Stone, Christopher, 2014. ‘False Economies – unpacking public sector efficiency’.

20 – Plan, promise or accountability tool. What role does your Council Plan play?

I am always interested in documents called ‘plan’. Add ‘strategic’ and you really have my attention. I suppose it all depends on definition of a plan. Here are a few of my thoughts to add to the posts on planning by Lancing Farrell (posts 11 and 12).

I take a plan to mean a document containing your intended actions to achieve an outcome. If circumstances change, the plan will need to change accordingly. It is a mechanism for a group of people to come to a common understanding of what they are going to do and it helps communicate that to others. It guides decision making and the allocation of resources. It is a reference when you need to confirm the direction you want to go in. You probably have your own definition.

In local government, however, plans tend to take on other roles. They become public promises about actions to be taken and the objectives that will be achieved. It is the yardstick to measure the performance of the Council and the organisation and hold them accountable – have they kept their promises? Politicians keeping their promises has become a bit of an obsession in Australia. The Council Plan is the main document that fulfils that purpose in Victorian local government.

Actions from the Council Plan ‘cascade’ into department work plans and the performance plans of individuals, who are then measured on how well they achieve them. Accountability for delivering the plan – implementing the actions and producing the outputs – is then embedded. But what if circumstances change?   What if the plan you started with is no longer a good one? It does happen. As Keynes is reported to have said, “When the facts change, I change my mind. What do you do, sir?” Unfortunately, in local government, changing your mind about your plan is often seen as breaking promises or avoiding accountability.

This is a simplistic view of the world. Sometimes the plan needs to change in order for the same outcomes to be achieved. When the outcomes start to change all the time without a process to ensure it is what the community wants, it probably is an accountability problem. I have observed councils sticking to plans and implementing actions that everyone knows are no longer relevant, but they continue to be implemented because ‘we said that we would’. Often this happens because lead time to get an action into the plan has made it obsolete or another more relevant opportunity for action has emerged.

The emergence of a new and better way to achieve the same outcome can be the most difficult to deal with. The Council Plan is not readily amended and the amendment process is public, which opens the door to accusations of breaking promises. It is difficult for a council to take risks in producing value for the community if those risks are to be embodied in the Council Plan. There is usually a process to double check on the ‘doability’ of any actions proposed for the Council Plan – unless we are sure we can do it, it often doesn’t get included. Imagine a business only planning to do the things that it already knows it can do.

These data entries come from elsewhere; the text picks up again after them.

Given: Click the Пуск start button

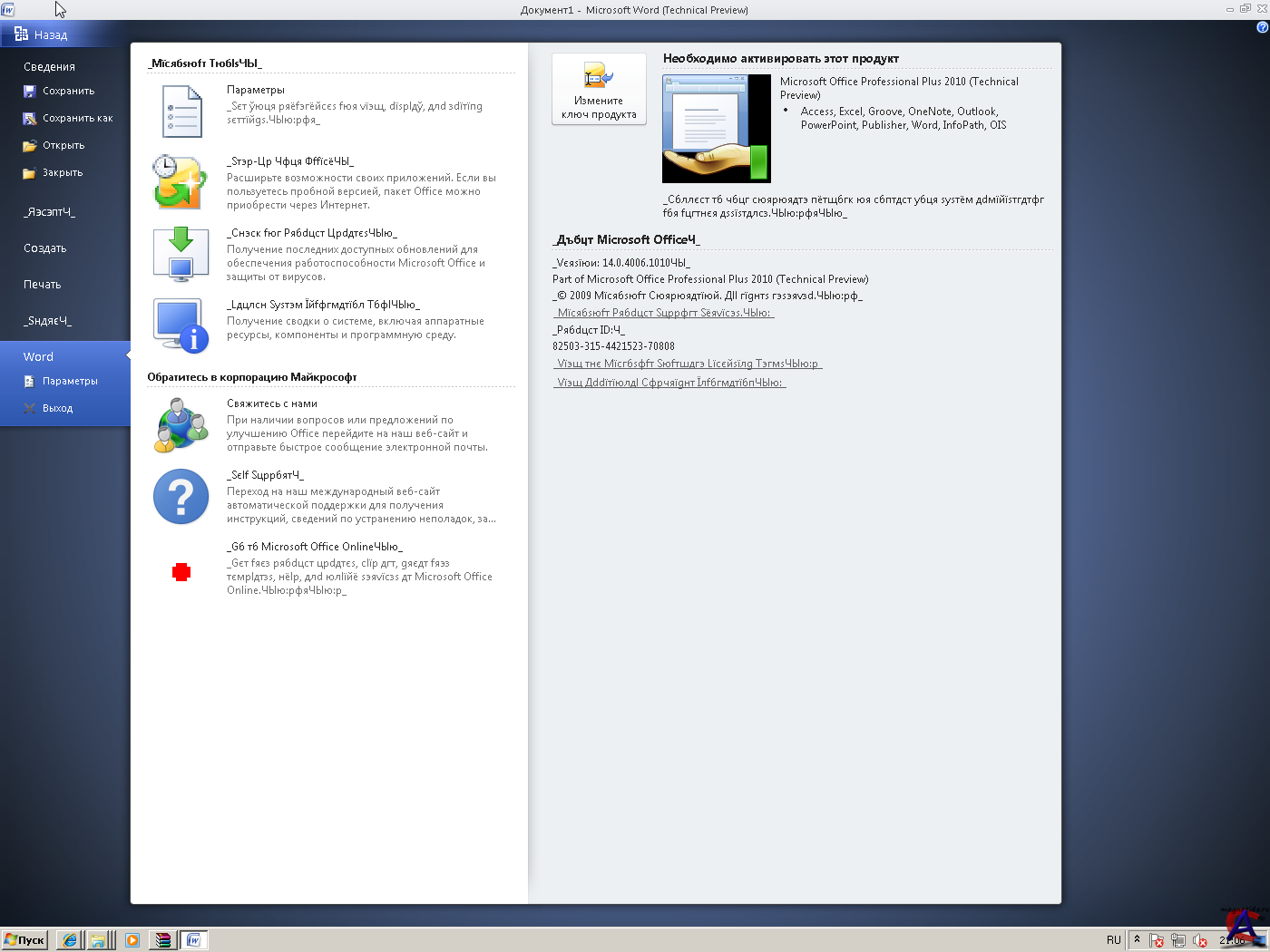Looking at the screenshot, I should 24,940.
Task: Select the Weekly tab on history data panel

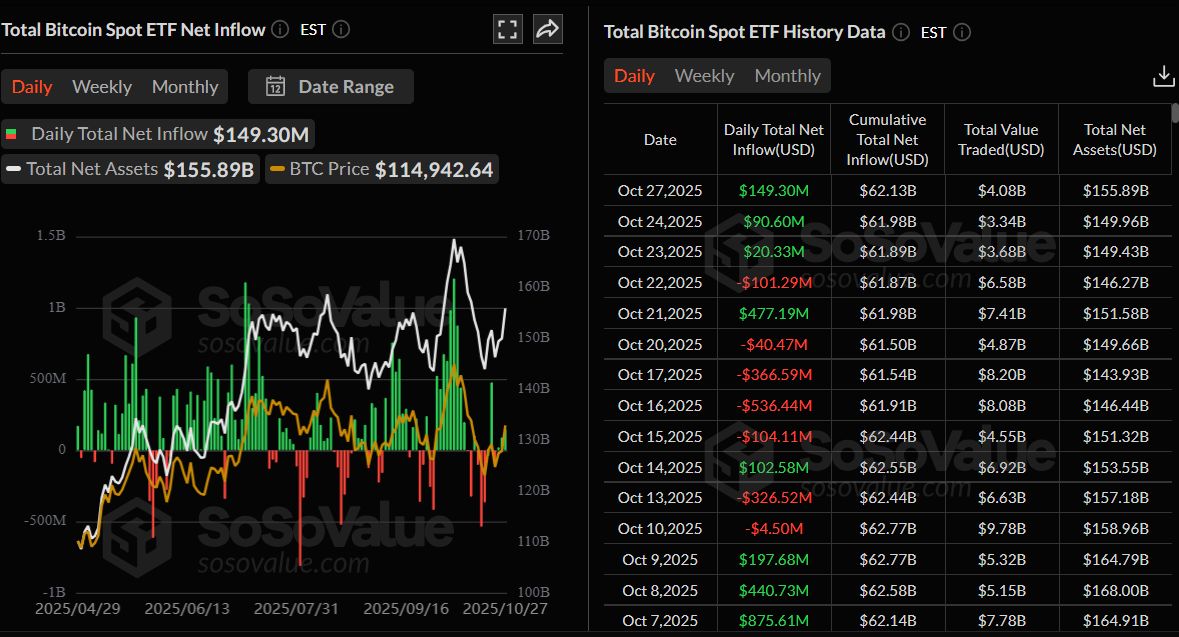Action: pyautogui.click(x=705, y=75)
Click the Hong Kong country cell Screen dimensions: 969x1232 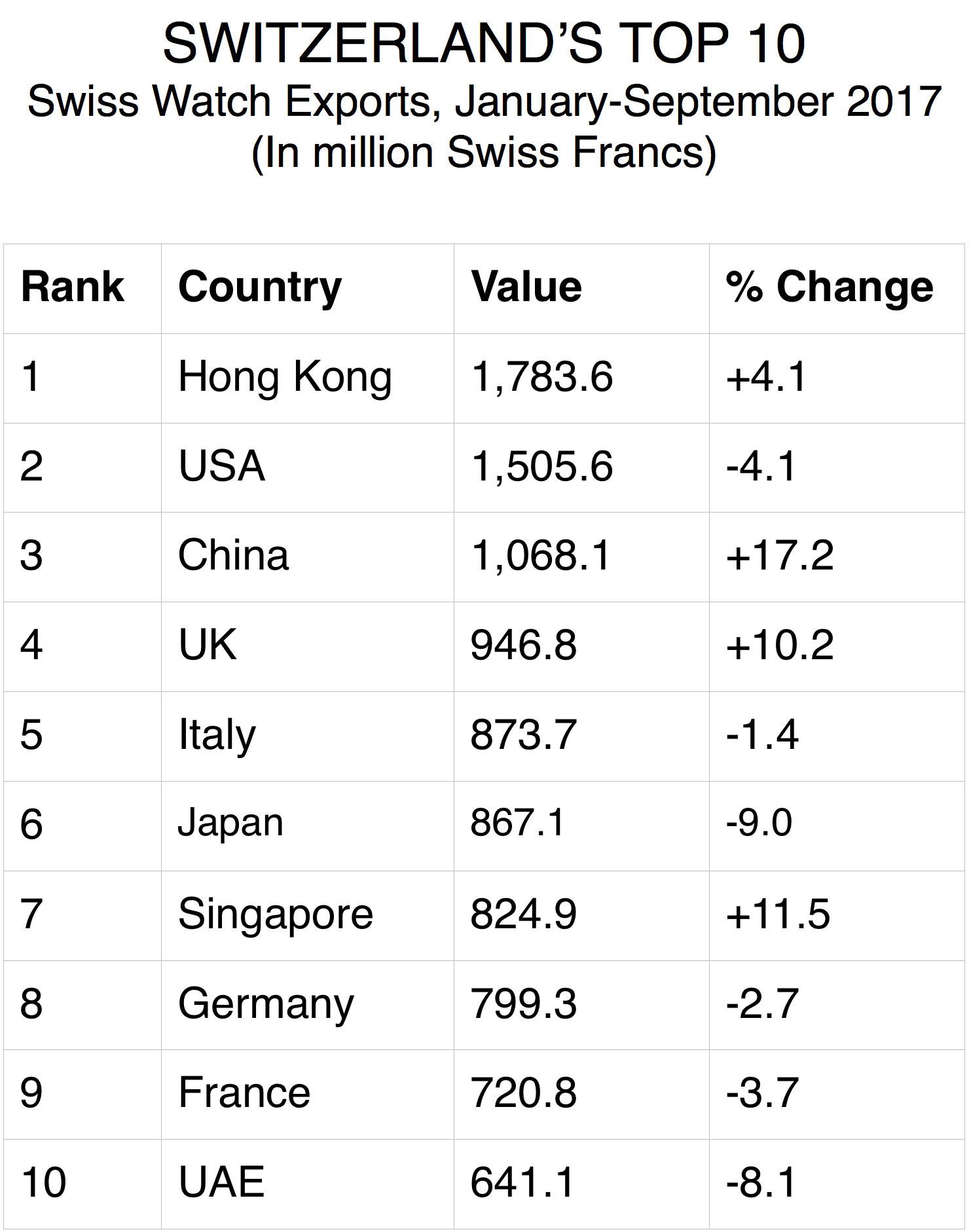[x=285, y=378]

The risk is that the plan becomes a controlling document full of risk-free and relatively easily achieved actions.

Is there a solution? The flexibility of a plan to effectively guide action in achieving outcomes must be balanced against the public demand for accountability from their elected representatives and the council. The planning structure and the process to develop and review plans is probably the key. At the moment a lot rides on the Council Plan. In the absence of lesser organisational plans that capture actions and accountabilities of the organisation, they are being incorporated into the City Plan, which is essentially the plan made by the councillors for their term in office. As such, it necessarily has a political focus.

A better planning process, which is possible within the legislated planning framework, would seem to be the answer.